■ **Exercise requirements**:
1. In the Canadian dollar report, how would you condense the paragraph beginning "TORONTO, April 12 (Reuters)" into a shorter version that keeps its main facts?
2. Reproduce the rows verbatim, everything from the line containing "How do I perform: Tick" down to the line containing "(x=564, y=801)", with both of those lines included.

■ **Supplied passage**:
start
4 Min Read
* C$ weakens to $1.0384
* Bond prices rise firmly across curve
* Bank of Canada hold rates at 1 percent
* BoC expects inflation to hit target sooner than thought
* BoC cites persistent C$ strength as potential headwind (Adds details)
By Solarina Ho
TORONTO, April 12 (Reuters) - The Canadian dollar softened on Tuesday morning after the Bank of Canada held interest rates at 1 percent, as expected, and again cited the "persistent strength" of the Canadian dollar.
The central bank warned that the high-flying Canadian dollar was putting downward pressure on inflation, saying this could create "even greater headwinds for the Canadian economy."
"In two separate instances, they point to the challenges that were imposed upon the economy by the strong Canadian dollar. It's a theme they want to get across," said Doug Porter, deputy chief economist at BMO Capital Markets.
end
■ **Record set**:
start
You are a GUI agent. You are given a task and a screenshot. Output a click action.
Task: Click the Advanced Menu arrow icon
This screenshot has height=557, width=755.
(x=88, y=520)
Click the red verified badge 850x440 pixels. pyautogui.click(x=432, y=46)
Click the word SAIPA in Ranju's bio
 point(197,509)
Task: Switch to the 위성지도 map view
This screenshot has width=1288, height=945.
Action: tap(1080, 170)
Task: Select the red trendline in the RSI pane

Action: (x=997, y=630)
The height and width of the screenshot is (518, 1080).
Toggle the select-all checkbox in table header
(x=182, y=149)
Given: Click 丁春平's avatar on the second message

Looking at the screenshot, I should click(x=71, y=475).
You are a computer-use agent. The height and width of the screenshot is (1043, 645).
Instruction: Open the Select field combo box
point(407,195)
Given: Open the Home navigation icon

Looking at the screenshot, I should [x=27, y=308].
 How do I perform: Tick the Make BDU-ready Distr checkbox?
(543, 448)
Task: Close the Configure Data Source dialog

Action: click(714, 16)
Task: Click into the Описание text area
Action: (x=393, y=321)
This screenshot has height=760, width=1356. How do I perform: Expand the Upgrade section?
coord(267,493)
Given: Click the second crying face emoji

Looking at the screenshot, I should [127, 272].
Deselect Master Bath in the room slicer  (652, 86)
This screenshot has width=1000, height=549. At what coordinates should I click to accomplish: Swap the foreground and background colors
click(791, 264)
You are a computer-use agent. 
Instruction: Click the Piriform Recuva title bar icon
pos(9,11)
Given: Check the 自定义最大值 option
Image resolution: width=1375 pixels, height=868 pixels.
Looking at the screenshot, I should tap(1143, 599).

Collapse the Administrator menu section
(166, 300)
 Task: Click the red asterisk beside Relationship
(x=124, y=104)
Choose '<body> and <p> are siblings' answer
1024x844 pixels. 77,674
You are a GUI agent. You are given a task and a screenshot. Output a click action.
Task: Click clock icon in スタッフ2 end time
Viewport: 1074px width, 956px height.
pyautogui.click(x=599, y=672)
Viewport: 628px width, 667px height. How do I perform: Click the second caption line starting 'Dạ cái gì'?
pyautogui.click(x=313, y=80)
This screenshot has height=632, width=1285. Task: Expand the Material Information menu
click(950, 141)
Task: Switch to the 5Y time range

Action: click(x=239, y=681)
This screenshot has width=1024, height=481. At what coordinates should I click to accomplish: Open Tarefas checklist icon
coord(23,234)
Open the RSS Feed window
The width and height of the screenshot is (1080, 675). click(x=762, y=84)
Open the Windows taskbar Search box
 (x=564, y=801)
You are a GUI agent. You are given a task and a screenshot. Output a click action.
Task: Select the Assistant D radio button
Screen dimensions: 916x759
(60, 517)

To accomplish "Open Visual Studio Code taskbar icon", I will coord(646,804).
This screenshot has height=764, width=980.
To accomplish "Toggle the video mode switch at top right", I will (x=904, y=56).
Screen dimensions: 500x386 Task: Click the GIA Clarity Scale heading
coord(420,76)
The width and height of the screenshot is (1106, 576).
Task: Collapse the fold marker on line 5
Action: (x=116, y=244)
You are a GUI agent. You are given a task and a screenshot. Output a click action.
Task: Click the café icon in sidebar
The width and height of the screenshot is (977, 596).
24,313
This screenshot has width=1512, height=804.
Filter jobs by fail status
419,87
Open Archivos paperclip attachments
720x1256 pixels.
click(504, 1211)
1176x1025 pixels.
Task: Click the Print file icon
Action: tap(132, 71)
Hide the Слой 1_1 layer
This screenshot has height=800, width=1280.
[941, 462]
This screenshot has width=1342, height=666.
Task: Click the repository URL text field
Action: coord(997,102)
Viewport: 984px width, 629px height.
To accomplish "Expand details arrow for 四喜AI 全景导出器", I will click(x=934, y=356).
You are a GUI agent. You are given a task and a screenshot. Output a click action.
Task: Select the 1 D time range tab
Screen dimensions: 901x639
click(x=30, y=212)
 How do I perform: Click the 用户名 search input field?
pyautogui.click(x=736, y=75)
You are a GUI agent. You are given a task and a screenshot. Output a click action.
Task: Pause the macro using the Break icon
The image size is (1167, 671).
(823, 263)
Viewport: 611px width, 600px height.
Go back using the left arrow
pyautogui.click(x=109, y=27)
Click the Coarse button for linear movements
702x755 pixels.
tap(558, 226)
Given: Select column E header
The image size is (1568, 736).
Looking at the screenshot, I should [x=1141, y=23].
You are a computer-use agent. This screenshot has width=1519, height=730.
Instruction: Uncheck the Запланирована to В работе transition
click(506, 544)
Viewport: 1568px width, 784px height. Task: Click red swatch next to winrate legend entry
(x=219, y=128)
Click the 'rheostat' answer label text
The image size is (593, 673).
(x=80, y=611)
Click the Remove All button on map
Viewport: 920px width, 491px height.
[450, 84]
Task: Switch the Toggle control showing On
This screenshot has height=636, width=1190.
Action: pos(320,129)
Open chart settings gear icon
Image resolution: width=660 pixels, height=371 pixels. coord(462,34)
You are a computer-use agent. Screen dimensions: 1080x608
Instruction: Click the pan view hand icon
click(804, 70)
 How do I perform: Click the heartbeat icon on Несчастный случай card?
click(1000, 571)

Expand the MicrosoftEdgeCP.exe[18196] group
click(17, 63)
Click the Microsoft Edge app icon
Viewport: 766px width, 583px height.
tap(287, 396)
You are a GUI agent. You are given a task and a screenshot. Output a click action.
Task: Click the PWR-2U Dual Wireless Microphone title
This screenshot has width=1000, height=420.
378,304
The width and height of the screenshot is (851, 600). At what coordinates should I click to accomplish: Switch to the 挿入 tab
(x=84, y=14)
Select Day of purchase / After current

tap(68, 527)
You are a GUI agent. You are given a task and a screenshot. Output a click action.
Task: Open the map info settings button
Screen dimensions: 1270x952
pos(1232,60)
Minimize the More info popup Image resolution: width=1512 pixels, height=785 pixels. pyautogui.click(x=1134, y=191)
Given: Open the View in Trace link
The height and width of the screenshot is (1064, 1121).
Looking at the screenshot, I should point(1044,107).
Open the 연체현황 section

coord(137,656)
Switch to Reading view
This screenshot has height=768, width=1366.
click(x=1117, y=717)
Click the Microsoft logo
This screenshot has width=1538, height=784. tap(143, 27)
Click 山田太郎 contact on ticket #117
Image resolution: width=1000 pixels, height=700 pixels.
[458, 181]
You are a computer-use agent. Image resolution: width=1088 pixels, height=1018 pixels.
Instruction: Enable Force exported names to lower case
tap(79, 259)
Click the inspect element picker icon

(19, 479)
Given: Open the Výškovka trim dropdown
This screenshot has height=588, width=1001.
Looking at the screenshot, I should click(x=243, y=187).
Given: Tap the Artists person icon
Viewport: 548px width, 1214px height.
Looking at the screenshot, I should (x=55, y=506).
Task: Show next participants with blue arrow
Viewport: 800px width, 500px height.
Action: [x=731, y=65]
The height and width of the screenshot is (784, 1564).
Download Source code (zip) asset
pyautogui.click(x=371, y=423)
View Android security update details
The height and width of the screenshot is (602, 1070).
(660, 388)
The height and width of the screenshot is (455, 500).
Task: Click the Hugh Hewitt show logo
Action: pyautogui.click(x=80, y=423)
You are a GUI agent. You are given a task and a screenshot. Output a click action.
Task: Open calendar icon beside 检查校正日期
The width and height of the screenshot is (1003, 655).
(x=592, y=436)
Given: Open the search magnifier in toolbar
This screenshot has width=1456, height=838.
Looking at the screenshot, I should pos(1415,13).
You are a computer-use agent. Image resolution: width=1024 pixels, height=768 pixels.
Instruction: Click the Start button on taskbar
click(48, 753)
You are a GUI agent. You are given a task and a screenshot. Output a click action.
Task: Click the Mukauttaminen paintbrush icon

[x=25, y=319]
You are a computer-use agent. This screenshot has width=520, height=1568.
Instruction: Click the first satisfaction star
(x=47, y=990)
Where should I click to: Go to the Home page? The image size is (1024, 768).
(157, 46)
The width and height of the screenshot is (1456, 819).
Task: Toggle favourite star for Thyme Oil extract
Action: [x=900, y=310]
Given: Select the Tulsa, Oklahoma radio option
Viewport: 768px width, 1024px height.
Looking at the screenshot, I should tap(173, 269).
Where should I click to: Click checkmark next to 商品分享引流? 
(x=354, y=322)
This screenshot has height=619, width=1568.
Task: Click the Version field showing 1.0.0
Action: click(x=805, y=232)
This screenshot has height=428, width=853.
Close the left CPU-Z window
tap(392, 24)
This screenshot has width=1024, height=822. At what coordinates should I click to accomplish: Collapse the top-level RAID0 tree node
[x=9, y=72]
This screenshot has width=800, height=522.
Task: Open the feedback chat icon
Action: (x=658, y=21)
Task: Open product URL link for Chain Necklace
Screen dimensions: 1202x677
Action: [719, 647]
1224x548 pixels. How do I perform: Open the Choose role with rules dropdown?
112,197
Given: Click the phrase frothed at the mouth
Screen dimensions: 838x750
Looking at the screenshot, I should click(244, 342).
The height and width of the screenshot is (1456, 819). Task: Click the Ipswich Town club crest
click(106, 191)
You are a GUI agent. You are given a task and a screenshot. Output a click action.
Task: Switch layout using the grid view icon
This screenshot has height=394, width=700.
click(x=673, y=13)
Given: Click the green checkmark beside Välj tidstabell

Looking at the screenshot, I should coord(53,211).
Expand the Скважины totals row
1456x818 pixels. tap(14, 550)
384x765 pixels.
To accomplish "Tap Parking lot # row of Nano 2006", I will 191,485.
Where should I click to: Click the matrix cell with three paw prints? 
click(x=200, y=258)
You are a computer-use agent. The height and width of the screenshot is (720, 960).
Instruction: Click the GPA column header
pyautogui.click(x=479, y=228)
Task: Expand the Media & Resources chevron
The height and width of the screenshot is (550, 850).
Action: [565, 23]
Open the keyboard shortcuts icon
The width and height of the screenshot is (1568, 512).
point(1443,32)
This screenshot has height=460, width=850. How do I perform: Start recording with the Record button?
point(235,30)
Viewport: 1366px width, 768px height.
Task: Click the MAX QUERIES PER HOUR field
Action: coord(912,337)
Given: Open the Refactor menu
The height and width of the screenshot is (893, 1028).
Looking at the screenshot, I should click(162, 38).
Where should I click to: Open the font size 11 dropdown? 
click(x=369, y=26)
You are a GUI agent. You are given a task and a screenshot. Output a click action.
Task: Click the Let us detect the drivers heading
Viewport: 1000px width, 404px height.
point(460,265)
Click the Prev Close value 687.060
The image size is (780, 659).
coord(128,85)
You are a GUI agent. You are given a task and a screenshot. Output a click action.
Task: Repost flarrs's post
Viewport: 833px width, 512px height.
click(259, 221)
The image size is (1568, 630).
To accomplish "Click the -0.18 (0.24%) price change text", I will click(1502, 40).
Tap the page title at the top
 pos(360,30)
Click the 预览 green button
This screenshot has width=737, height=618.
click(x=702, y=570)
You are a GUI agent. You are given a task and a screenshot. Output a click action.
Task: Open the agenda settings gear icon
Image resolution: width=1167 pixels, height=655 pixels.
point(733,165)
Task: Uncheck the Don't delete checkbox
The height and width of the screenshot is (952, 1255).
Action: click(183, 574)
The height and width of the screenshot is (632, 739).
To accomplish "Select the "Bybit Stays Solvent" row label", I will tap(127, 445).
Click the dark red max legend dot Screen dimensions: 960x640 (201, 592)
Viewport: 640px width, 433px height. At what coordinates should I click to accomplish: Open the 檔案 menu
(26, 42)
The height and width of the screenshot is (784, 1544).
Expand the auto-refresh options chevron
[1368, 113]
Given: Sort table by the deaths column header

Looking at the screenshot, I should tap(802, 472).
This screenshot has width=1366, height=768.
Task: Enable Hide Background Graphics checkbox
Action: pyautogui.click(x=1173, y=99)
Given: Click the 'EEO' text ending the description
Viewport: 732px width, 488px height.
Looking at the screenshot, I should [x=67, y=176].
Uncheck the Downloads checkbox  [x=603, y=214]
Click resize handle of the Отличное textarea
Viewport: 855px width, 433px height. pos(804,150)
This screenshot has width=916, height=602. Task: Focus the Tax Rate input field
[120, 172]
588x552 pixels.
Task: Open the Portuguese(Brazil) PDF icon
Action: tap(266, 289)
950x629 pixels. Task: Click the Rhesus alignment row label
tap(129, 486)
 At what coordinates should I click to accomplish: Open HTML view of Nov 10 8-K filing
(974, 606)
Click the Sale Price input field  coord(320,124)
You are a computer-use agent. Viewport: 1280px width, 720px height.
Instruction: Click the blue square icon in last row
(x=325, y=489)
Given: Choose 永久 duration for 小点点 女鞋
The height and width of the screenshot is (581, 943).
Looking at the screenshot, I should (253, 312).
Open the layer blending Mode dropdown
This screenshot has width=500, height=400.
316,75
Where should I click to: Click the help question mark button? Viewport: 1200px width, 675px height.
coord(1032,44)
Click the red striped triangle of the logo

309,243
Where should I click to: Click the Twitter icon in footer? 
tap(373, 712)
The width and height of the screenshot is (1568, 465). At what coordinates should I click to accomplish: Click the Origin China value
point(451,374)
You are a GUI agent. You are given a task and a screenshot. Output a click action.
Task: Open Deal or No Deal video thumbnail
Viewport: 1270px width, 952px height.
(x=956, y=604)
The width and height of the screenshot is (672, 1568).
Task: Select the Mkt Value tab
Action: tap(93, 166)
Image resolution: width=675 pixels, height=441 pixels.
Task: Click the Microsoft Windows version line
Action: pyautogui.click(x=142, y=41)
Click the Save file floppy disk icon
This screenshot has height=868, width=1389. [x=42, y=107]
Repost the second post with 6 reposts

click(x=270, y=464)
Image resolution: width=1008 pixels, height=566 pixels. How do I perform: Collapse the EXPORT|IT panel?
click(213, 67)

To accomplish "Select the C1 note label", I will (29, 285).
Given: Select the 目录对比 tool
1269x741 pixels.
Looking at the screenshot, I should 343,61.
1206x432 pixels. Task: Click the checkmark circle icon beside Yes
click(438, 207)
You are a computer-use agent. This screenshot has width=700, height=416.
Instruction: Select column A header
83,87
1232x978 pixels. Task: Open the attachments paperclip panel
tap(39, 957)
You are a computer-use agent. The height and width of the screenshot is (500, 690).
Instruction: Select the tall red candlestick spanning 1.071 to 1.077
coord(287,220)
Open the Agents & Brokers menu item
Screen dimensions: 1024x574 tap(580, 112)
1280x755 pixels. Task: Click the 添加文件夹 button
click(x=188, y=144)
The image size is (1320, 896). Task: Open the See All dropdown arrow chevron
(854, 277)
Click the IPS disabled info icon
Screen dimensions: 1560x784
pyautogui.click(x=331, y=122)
end
■ **Answers for the exercise**:
1. On Tuesday morning, April 12, the Canadian dollar softened after the Bank of Canada held interest rates at 1 percent, as expected, and again pointed to the currency's "persistent strength."

2.
 How do I perform: Tick the Make BDU-ready Distr checkbox?
(543, 448)
Task: Close the Configure Data Source dialog

Action: click(714, 16)
Task: Click into the Описание text area
Action: (x=393, y=321)
This screenshot has height=760, width=1356. How do I perform: Expand the Upgrade section?
coord(267,493)
Given: Click the second crying face emoji

Looking at the screenshot, I should [127, 272].
Deselect Master Bath in the room slicer  (652, 86)
This screenshot has width=1000, height=549. At what coordinates should I click to accomplish: Swap the foreground and background colors
click(791, 264)
You are a computer-use agent. 
Instruction: Click the Piriform Recuva title bar icon
pos(9,11)
Given: Check the 自定义最大值 option
Image resolution: width=1375 pixels, height=868 pixels.
Looking at the screenshot, I should tap(1143, 599).

Collapse the Administrator menu section
(166, 300)
 Task: Click the red asterisk beside Relationship
(x=124, y=104)
Choose '<body> and <p> are siblings' answer
1024x844 pixels. 77,674
You are a GUI agent. You are given a task and a screenshot. Output a click action.
Task: Click clock icon in スタッフ2 end time
Viewport: 1074px width, 956px height.
pyautogui.click(x=599, y=672)
Viewport: 628px width, 667px height. How do I perform: Click the second caption line starting 'Dạ cái gì'?
pyautogui.click(x=313, y=80)
This screenshot has height=632, width=1285. Task: Expand the Material Information menu
click(950, 141)
Task: Switch to the 5Y time range

Action: click(x=239, y=681)
This screenshot has width=1024, height=481. At what coordinates should I click to accomplish: Open Tarefas checklist icon
coord(23,234)
Open the RSS Feed window
The width and height of the screenshot is (1080, 675). click(x=762, y=84)
Open the Windows taskbar Search box
 (x=564, y=801)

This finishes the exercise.